Only the lines from the one containing "difference value +1.47" through the end of the material should be printed, exactly as they appear. Leave out pictures.

========

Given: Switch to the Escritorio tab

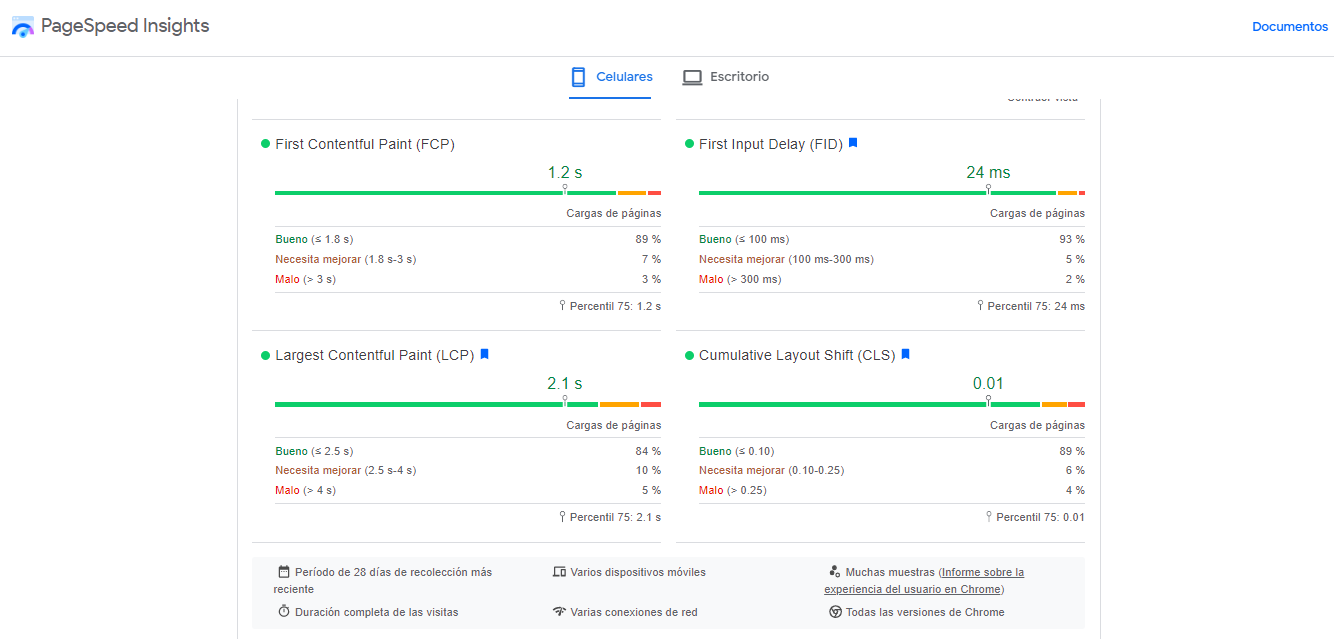Looking at the screenshot, I should pyautogui.click(x=726, y=76).
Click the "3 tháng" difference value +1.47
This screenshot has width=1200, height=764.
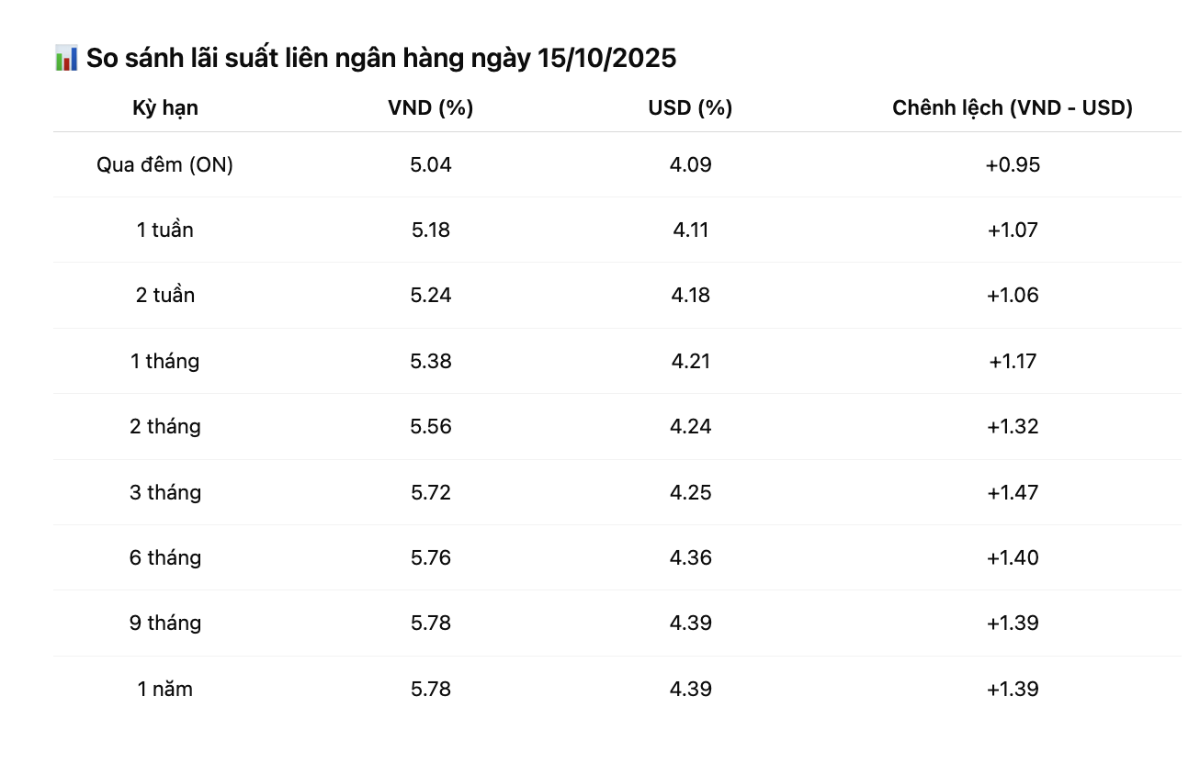click(x=1012, y=492)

========

[Output for this task]:
Click the "3 tháng" difference value +1.47
This screenshot has width=1200, height=764.
click(x=1012, y=492)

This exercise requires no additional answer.